> [Entries shown]:
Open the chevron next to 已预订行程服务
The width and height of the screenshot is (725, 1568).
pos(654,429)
* * *
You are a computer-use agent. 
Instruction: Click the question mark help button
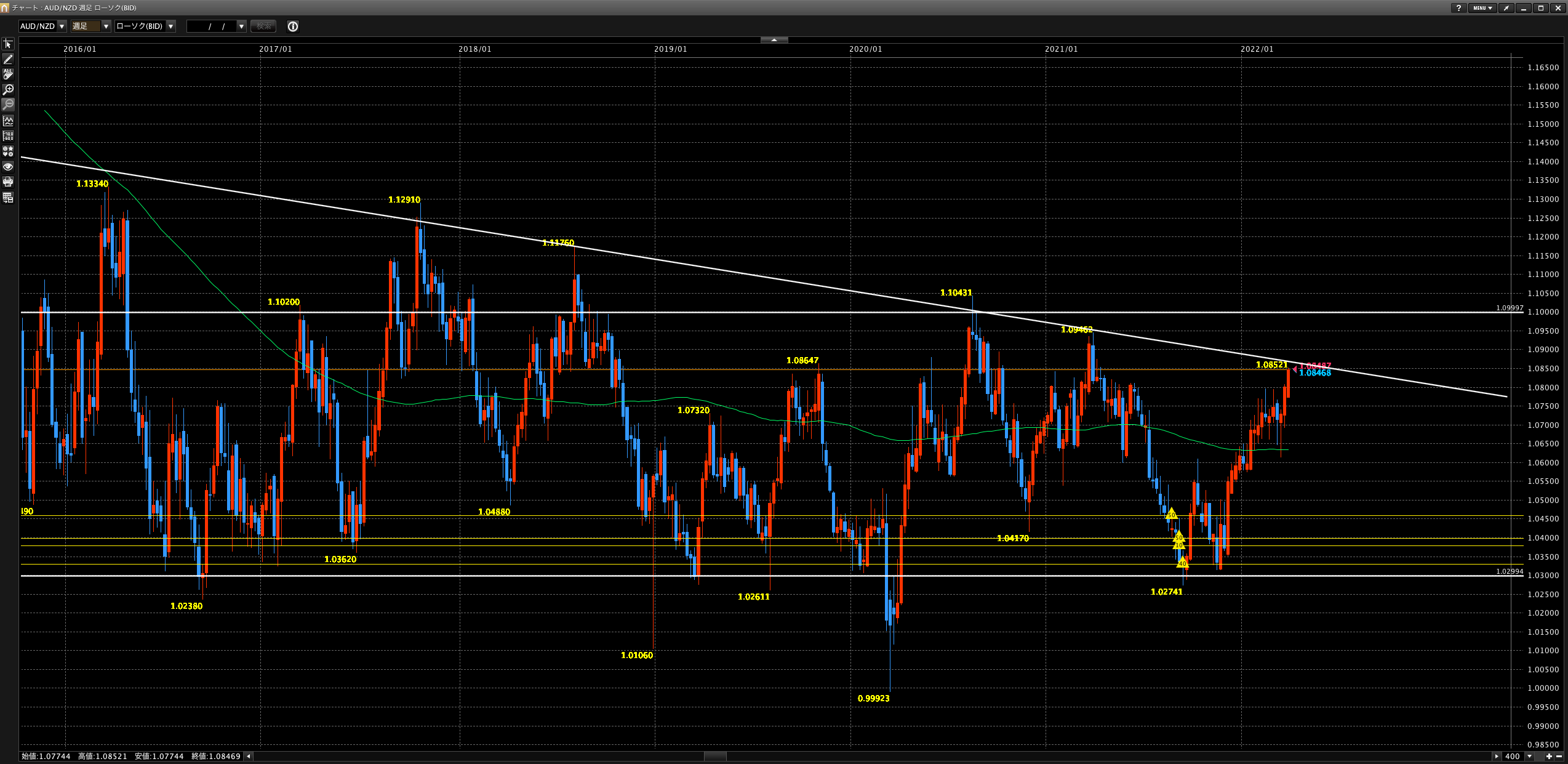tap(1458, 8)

> [Set exercise]: Retype the lines from the one with "Open the chevron next to 已预订行程服务" through the one with "pos(654,429)", including both of those lines.

> [Answer to this problem]:
Open the chevron next to 已预订行程服务
The width and height of the screenshot is (725, 1568).
pos(654,429)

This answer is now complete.